LEAVE YOUR HAT ON: Blackhat stars Chris Hemsworth as a furloughed convict and hacker on the hunt for a high-level cybercrime network.

Blackhat is director Michael Mann trying very hard to make a Hong Kong thriller. It isn’t as bad as people are saying. In fact, the film is quite beautiful from beginning to end. What the detractors have right, though, is the slow-motion exposition — the movie needs to be cut by about 20 minutes to satisfy the attention span of American filmgoers. What is in the film, however, is meticulous and satisfying on many emotional levels; it’s a little sexy and violent without being stupid.
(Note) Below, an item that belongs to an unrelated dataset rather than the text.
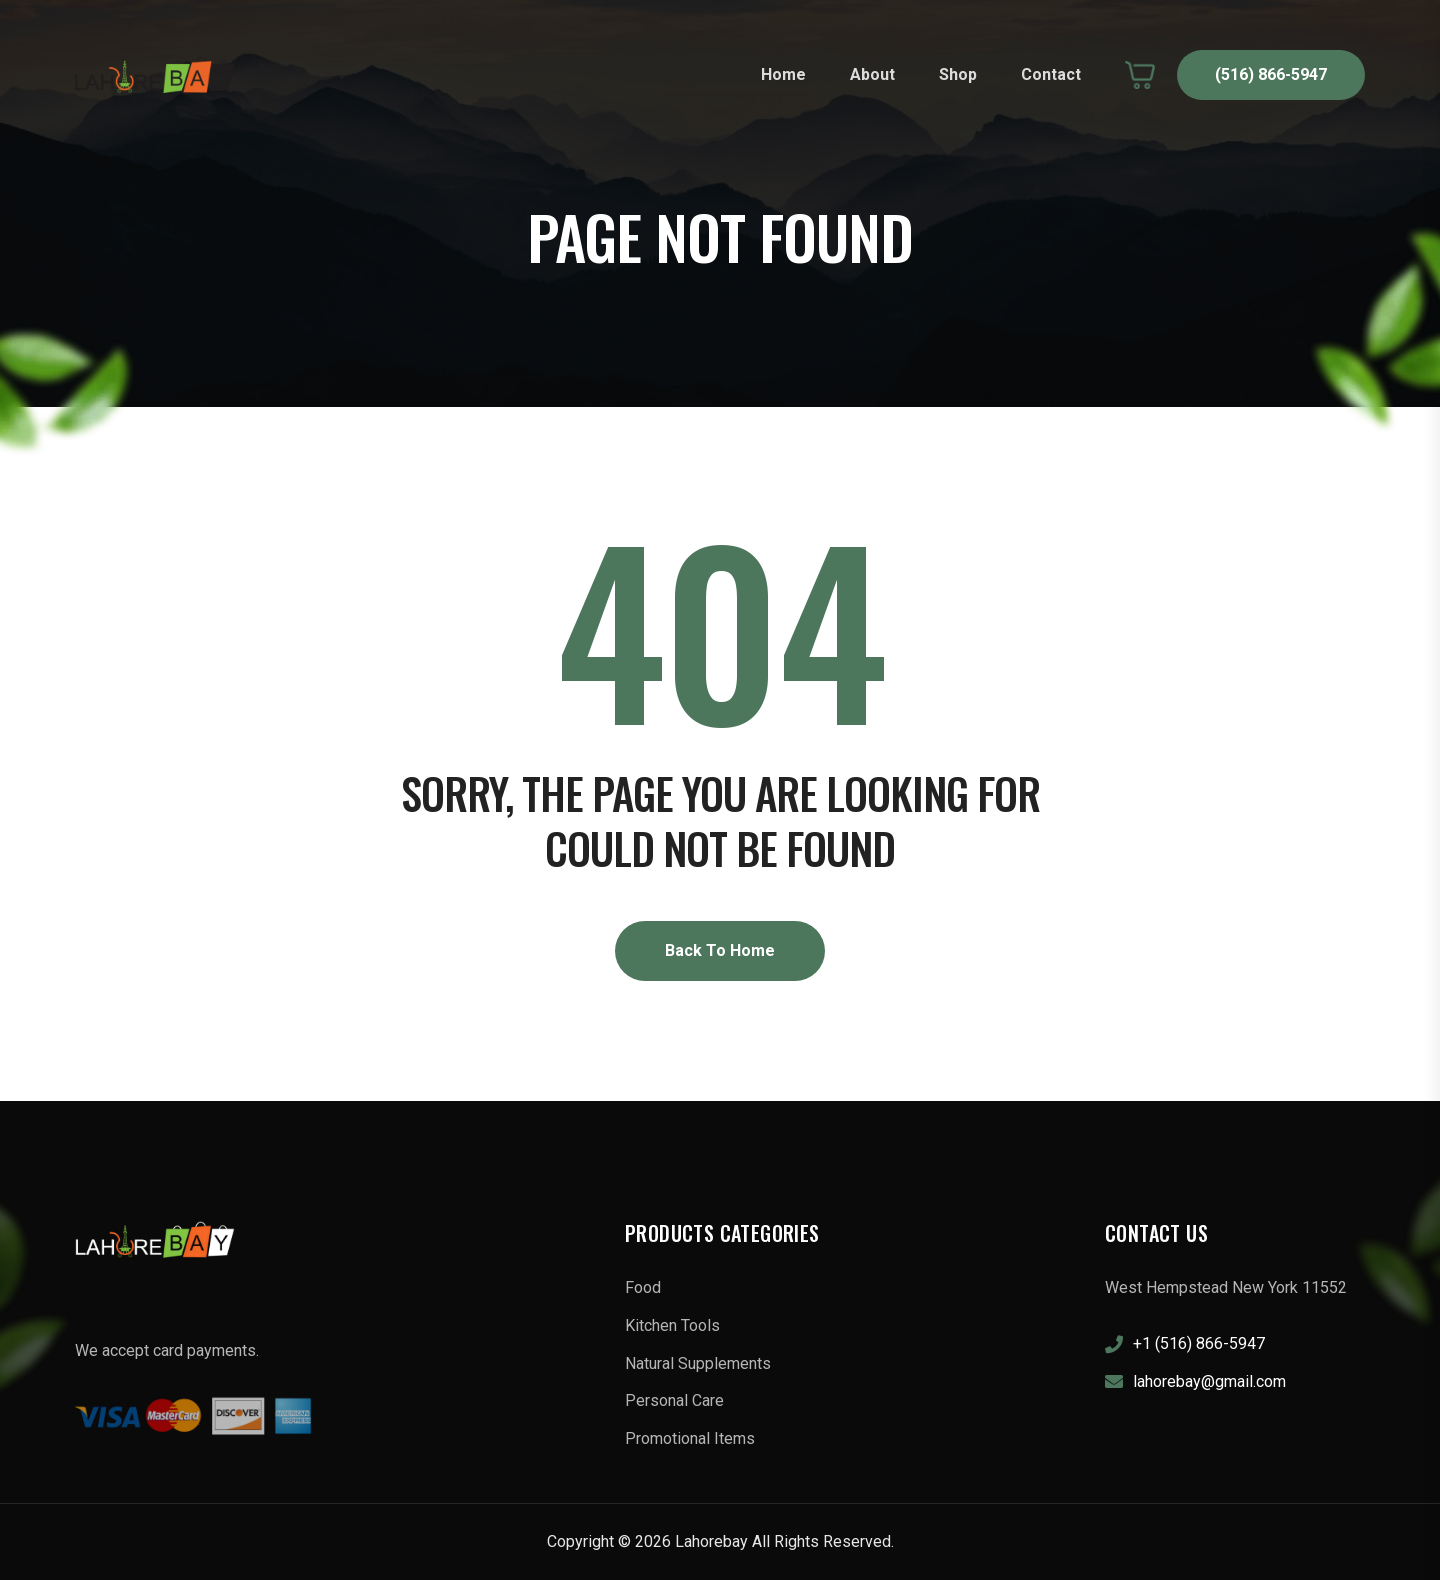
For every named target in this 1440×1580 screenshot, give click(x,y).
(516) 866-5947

Chris Hemsworth as a furloughed hacker and Wei Tang as a smart, sultry-sweet Chinese computer wizard and government agent have nice chemistry.

Maybe the biggest problem is Mann’s timing. Now that the United States and North Korea have gone to a proxy war over the computers at Sony Entertainment, a hack with a James Bond plot seems like tepid fare, even if you throw in environmental catastrophe. Mann is obsessively visual about this plot — you can’t flip a switch without him showing you the circuit the electricity travels — but the wonders don’t ever make the thriller that thrilling.

Fans of Ringo Lam and other cop-story Hong Kong auteurs (who were major discoveries two decades ago) will like the look, as well as the picturesque Asian outbacks and downtowns that get shown. It’s not enough, though. The movie’s solemnity is overwhelmed by the fast-moving world outside the theater. Mann’s a crafty moviemaker, but he’s behind the curve on this one.